### Activity
Your answer must consist of the lines running from the one that holds "This screenshot has width=784, height=1547." to the end of the data, copied exactly.

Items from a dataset
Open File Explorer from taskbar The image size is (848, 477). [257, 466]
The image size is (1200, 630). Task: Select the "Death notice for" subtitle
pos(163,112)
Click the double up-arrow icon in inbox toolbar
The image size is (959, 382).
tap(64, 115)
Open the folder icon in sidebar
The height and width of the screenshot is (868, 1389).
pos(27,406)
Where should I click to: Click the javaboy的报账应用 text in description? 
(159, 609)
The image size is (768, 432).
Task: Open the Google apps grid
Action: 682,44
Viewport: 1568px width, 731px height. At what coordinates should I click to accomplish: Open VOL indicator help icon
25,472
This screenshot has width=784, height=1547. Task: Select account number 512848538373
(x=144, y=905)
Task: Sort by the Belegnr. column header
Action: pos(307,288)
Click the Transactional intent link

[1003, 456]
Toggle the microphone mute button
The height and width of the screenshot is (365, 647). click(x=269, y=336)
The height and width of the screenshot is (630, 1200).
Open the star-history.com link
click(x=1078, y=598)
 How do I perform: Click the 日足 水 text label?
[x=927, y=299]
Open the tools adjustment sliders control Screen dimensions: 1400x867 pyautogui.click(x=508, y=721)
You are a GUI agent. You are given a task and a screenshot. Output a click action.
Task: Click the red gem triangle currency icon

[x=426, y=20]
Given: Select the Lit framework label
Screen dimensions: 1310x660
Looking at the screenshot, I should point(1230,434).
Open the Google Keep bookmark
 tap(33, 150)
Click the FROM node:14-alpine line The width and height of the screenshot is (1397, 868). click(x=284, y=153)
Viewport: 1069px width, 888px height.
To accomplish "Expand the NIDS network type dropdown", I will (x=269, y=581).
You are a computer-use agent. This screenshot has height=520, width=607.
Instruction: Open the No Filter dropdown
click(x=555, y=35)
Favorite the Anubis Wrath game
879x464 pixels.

### Result
This screenshot has width=784, height=1547. Task: Select account number 512848538373
(x=144, y=905)
Task: Sort by the Belegnr. column header
Action: pos(307,288)
Click the Transactional intent link

[1003, 456]
Toggle the microphone mute button
The height and width of the screenshot is (365, 647). click(x=269, y=336)
The height and width of the screenshot is (630, 1200).
Open the star-history.com link
click(x=1078, y=598)
 How do I perform: Click the 日足 水 text label?
[x=927, y=299]
Open the tools adjustment sliders control Screen dimensions: 1400x867 pyautogui.click(x=508, y=721)
You are a GUI agent. You are given a task and a screenshot. Output a click action.
Task: Click the red gem triangle currency icon

[x=426, y=20]
Given: Select the Lit framework label
Screen dimensions: 1310x660
Looking at the screenshot, I should point(1230,434).
Open the Google Keep bookmark
 tap(33, 150)
Click the FROM node:14-alpine line The width and height of the screenshot is (1397, 868). click(x=284, y=153)
Viewport: 1069px width, 888px height.
To accomplish "Expand the NIDS network type dropdown", I will (x=269, y=581).
You are a computer-use agent. This screenshot has height=520, width=607.
Instruction: Open the No Filter dropdown
click(x=555, y=35)
Favorite the Anubis Wrath game
879x464 pixels.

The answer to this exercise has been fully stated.